Goal of the exercise> Please restate the data word for word, in full.

Supplied data>
== Segment start ==

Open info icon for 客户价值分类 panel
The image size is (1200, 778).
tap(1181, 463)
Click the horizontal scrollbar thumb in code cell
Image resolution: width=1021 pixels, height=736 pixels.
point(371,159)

== Segment end ==

Written answer>
Open info icon for 客户价值分类 panel
The image size is (1200, 778).
tap(1181, 463)
Click the horizontal scrollbar thumb in code cell
Image resolution: width=1021 pixels, height=736 pixels.
point(371,159)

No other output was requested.